Work instruction – Return the lines below that contain "computer".

Record excerpts –
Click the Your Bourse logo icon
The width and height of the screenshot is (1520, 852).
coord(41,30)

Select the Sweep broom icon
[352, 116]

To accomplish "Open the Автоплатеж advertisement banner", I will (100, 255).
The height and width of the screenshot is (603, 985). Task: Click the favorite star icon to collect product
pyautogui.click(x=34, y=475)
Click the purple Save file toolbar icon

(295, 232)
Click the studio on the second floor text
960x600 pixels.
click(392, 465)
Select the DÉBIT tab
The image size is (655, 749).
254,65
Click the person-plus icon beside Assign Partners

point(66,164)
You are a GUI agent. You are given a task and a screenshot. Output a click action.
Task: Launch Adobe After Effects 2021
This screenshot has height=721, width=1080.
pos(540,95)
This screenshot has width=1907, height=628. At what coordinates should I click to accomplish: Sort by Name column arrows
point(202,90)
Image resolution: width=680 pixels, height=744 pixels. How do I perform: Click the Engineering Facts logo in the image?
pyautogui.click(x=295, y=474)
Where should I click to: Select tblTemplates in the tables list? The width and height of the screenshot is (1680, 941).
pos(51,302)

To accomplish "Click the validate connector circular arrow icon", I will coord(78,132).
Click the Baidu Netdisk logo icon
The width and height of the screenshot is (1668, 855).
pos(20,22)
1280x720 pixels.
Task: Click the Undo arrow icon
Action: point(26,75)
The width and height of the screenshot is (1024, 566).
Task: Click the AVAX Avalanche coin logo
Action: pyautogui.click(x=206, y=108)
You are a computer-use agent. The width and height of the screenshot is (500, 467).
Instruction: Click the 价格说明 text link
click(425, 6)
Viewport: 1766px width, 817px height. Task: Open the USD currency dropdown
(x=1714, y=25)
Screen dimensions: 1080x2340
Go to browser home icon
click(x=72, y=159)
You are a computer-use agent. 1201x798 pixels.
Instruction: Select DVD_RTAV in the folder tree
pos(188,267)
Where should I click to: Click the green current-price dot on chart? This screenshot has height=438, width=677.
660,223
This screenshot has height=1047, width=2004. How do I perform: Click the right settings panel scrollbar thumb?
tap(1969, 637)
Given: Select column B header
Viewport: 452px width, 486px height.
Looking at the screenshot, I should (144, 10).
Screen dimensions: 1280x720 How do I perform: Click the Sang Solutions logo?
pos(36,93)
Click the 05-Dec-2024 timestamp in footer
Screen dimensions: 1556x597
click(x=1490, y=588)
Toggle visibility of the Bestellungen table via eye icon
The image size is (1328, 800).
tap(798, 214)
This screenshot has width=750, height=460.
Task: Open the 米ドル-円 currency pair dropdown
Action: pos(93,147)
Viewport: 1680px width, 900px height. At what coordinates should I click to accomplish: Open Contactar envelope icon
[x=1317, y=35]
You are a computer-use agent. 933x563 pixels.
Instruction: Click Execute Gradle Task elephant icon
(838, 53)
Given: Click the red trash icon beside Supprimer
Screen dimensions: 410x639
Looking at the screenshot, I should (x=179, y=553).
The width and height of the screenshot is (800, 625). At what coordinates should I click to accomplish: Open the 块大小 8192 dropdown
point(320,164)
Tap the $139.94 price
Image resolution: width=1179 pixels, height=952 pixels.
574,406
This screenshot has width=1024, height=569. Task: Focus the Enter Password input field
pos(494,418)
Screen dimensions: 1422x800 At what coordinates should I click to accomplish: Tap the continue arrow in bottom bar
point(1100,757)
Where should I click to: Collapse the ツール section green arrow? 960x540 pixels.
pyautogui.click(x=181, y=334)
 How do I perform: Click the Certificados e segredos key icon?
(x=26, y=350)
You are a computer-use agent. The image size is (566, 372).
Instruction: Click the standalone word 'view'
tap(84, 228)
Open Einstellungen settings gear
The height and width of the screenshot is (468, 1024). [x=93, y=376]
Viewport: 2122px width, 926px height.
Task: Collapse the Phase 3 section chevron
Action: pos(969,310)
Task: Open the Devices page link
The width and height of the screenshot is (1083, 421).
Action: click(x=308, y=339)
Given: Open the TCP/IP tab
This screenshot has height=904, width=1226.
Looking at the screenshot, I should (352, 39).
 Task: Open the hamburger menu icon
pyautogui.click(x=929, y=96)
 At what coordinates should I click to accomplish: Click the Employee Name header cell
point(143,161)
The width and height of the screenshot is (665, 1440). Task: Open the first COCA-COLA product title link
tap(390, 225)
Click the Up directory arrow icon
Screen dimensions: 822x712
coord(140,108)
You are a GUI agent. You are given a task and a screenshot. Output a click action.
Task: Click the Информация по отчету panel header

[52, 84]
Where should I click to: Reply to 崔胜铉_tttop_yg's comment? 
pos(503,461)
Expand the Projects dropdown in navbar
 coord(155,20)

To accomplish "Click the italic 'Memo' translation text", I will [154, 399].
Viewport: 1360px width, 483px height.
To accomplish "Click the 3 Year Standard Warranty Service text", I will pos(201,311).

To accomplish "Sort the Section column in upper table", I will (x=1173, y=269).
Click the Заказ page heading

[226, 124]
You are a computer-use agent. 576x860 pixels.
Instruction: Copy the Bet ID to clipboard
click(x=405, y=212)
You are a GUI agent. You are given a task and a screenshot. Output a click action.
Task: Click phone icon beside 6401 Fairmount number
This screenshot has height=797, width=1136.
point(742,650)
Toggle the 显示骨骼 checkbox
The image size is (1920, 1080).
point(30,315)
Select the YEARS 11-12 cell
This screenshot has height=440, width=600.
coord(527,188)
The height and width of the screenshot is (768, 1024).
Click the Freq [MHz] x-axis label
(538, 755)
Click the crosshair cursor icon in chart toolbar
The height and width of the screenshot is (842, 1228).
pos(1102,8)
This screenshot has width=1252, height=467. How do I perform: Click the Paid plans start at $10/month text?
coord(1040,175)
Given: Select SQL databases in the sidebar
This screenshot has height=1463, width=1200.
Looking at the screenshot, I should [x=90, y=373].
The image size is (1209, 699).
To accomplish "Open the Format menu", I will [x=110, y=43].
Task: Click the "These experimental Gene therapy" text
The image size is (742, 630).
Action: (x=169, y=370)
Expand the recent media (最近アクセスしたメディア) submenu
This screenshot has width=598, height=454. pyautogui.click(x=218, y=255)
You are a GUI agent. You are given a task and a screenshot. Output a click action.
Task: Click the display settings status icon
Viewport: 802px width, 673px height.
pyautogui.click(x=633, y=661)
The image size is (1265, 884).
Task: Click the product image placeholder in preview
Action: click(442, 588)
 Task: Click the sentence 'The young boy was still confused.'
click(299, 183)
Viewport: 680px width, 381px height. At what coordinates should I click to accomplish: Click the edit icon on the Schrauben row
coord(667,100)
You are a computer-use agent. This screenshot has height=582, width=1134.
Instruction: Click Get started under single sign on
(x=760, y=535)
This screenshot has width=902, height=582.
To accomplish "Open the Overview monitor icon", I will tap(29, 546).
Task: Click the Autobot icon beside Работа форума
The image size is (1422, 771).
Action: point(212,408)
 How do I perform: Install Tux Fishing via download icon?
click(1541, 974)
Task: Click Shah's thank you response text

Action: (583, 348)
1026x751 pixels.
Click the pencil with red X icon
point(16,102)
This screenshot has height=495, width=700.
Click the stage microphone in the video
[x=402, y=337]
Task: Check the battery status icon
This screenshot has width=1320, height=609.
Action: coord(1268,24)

Task output –
You are a computer-use agent. The width and height of the screenshot is (500, 467).
You are a computer-use agent. 1201x798 pixels.
You are a computer-use agent. 933x563 pixels.
You are a computer-use agent. The image size is (566, 372).
You are a computer-use agent. 576x860 pixels.
You are a computer-use agent. This screenshot has height=582, width=1134.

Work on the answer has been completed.